Entries on target coordinates
━━━━━━━━━━

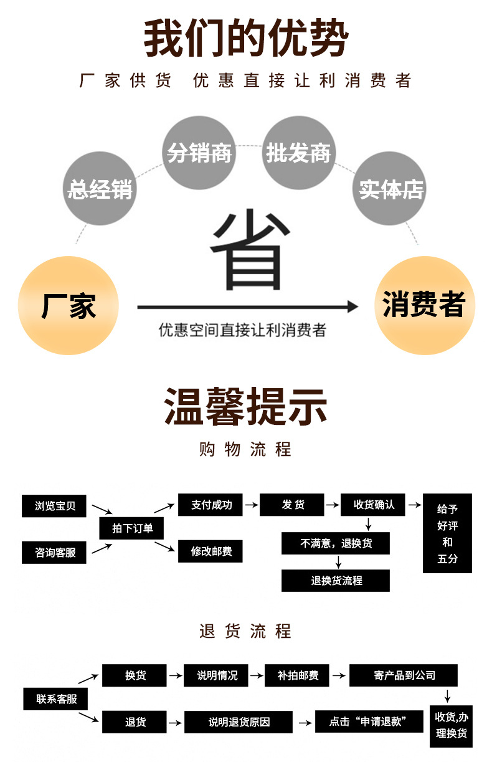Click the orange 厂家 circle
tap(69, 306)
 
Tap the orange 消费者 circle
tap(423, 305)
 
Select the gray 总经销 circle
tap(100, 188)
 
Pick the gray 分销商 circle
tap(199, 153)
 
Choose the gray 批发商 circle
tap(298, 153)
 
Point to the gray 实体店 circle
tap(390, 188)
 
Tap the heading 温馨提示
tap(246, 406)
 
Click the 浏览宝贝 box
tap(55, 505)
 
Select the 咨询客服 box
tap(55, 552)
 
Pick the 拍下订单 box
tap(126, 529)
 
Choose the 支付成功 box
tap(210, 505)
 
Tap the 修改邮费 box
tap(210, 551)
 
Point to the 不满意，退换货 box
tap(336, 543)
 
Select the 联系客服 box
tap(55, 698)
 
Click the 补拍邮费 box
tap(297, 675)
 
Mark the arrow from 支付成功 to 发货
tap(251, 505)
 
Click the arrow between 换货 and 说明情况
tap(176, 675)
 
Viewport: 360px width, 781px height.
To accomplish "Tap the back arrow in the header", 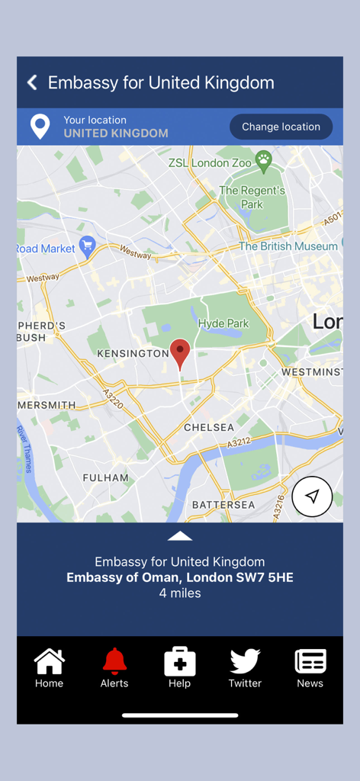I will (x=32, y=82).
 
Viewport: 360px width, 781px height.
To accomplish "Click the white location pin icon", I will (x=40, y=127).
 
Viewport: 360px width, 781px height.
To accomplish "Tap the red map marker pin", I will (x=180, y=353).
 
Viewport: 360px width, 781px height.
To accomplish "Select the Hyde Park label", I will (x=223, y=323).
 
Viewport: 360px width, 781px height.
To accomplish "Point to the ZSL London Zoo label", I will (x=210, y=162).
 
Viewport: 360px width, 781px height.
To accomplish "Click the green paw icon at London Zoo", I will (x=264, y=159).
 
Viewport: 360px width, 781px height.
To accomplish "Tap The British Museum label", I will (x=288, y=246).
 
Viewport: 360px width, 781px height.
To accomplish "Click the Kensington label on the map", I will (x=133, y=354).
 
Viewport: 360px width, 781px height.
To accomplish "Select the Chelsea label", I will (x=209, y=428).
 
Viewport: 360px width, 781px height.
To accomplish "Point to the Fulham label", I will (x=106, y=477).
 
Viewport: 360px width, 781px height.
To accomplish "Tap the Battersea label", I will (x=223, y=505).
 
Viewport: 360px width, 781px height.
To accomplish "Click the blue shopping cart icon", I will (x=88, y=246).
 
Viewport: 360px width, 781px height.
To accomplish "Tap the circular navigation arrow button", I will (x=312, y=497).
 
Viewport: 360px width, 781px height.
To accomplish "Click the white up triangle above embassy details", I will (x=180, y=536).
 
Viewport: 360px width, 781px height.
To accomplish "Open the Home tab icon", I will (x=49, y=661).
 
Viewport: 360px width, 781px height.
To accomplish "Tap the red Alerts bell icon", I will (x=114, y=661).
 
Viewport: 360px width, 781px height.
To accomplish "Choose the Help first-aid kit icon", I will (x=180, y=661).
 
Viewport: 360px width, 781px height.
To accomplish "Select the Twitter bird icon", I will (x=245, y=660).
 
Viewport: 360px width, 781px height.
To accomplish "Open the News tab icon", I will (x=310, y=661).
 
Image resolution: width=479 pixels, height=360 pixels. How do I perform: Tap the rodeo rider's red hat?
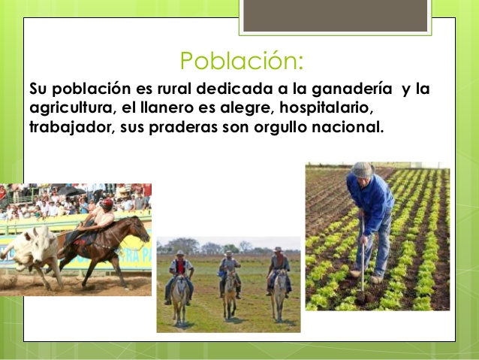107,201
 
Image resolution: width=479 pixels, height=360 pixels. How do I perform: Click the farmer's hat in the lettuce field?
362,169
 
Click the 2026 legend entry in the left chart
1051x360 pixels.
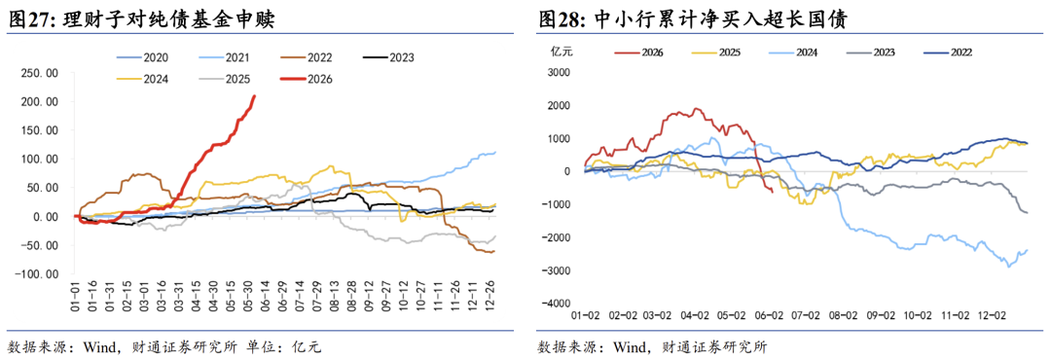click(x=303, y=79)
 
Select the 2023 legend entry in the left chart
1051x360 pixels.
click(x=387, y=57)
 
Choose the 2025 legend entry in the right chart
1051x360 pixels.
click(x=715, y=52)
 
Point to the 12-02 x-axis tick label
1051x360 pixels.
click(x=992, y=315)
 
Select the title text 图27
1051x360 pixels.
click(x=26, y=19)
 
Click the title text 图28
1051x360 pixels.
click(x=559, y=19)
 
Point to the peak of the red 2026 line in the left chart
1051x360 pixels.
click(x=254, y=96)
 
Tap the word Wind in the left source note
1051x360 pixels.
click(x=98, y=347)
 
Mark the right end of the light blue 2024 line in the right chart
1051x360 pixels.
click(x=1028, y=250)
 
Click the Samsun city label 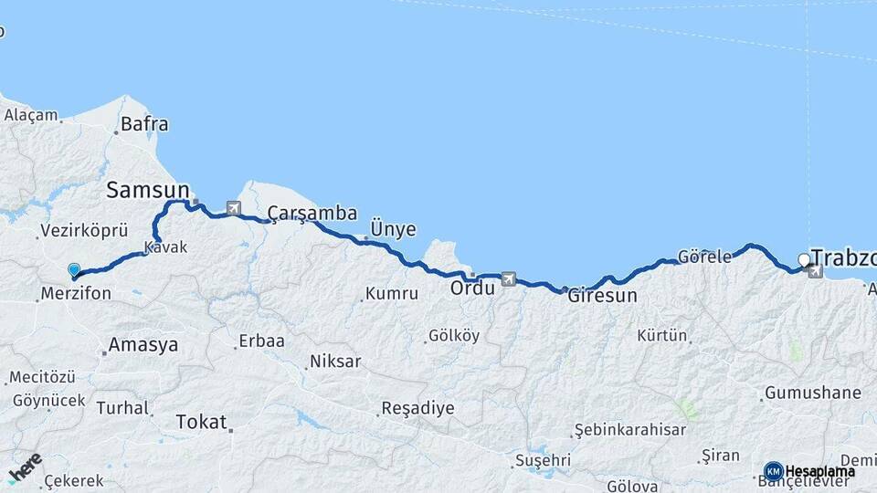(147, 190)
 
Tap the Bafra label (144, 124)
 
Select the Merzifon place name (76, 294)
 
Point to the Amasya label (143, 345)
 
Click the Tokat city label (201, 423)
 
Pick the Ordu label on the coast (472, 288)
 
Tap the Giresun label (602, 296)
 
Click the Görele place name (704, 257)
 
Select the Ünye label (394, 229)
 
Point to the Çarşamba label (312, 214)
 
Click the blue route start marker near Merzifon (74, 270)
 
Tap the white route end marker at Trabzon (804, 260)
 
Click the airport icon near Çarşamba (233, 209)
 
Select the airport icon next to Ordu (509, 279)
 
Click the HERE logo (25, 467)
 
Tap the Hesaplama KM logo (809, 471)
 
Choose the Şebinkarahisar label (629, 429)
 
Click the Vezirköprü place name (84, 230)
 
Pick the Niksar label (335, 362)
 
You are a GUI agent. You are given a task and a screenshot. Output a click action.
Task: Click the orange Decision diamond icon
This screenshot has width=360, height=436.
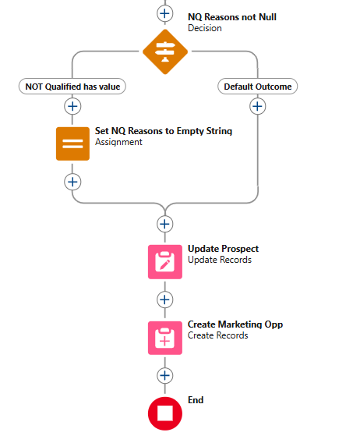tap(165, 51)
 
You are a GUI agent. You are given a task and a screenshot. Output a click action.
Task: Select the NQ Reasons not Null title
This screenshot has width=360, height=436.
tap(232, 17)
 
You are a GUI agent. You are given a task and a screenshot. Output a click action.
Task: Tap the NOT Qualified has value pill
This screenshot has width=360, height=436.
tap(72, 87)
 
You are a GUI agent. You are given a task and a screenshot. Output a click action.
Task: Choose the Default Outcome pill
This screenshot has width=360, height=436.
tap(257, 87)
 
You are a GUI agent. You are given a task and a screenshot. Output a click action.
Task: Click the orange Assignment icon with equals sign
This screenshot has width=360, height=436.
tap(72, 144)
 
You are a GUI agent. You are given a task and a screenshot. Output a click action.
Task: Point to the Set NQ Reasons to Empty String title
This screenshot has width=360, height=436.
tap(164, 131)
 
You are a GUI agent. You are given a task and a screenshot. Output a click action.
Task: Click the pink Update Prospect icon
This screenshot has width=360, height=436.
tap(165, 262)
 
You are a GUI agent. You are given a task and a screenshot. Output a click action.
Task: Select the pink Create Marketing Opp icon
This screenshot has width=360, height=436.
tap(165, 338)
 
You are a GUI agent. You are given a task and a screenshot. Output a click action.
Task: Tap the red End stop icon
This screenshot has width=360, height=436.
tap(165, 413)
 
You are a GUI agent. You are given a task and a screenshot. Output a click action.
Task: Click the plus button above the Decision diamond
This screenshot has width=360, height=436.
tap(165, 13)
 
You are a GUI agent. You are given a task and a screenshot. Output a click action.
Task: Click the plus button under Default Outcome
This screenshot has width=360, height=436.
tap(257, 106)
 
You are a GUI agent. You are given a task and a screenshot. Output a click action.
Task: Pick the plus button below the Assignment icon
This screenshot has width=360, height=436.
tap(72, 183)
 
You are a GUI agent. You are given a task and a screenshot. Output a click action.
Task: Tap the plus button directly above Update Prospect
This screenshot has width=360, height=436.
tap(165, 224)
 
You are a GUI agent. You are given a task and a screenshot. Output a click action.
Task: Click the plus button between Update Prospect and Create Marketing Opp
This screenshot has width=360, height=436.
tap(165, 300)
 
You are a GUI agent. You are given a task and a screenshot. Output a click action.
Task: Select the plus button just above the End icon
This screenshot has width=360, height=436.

━━━━━━━━━━

» TASK DESCRIPTION
Gather every line of the data above that contains the string "resolution", matching case exactly.

» FULL RESPONSE
Image resolution: width=479 pixels, height=360 pixels. How do I perform: Tap the rodeo rider's red hat?
Image resolution: width=479 pixels, height=360 pixels. How do I perform: Click the farmer's hat in the lettuce field?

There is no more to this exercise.